A Randomized, Prospective Comparison Of Processing Techniques In Autologous Fat Grafting For Contouring Breast Reconstruction
Summer E. Hanson, MD, PhD, Patrick B. Garvey, MD, Edward I. Chang, MD, Gregory P. Reece, MD, Donald P. Baumann, MD, Jun Liu, PhD, Charles E. Butler, MD.
The University of Texas MD Anderson Cancer Center, Houston, TX, USA.
Purpose: Autologous fat grafting (AFG) is a useful tool in contouring breast reconstruction. We have previously demonstrated a difference in the rate of processing adipose grafts. The purpose of this study was to compare clinical outcomes in grafting for three commonly used methods for graft preparation. Methods: We conducted a prospective, randomized comparison of methods to prepare adipose grafts: a passive washing-filtration system (PureGraft TM , system-PF), an active washing-filtration system (Revolve TM , system-AF) or centrifugation (Coleman technique, C). Postoperative complications, fat necrosis and revision rates were compared.
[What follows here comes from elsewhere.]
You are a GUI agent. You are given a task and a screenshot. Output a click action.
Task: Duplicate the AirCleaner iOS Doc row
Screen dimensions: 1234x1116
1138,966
Results: Forty-six participants were enrolled (15 PF, 15 AF and 16 C). Mean age was 54 years and mean BMI was 28.6 kg/m2. The average follow-up was 16.9 ± 4 months. The majority had skin-sparing mastectomy (87%). Of 66 breasts, the overall complication rate was 12.1%. The rate of fat necrosis was no different among the groups (AF=15% vs PF=14.7% vs C=8%; p=0.72). Fat necrosis was more common with previous breast conservation therapy (60%, p=0.01). There was no difference in residual contour irregularity (AF=40% vs PF=38% vs C=36%, p=0.96). Likelihood of additional grafting was higher in the centrifugation group though this did not achieve significance (AF=20% vs PF=14.3% vs C=32%, p=0.34). Conclusions: In the first prospective, randomized study to compare clinical outcomes of three methods of AFG preparation, we demonstrate no significant difference in complications or rates of additional grafting. There was significantly higher risk of fat necrosis in patients with prior breast conservation therapy regardless of processing technique.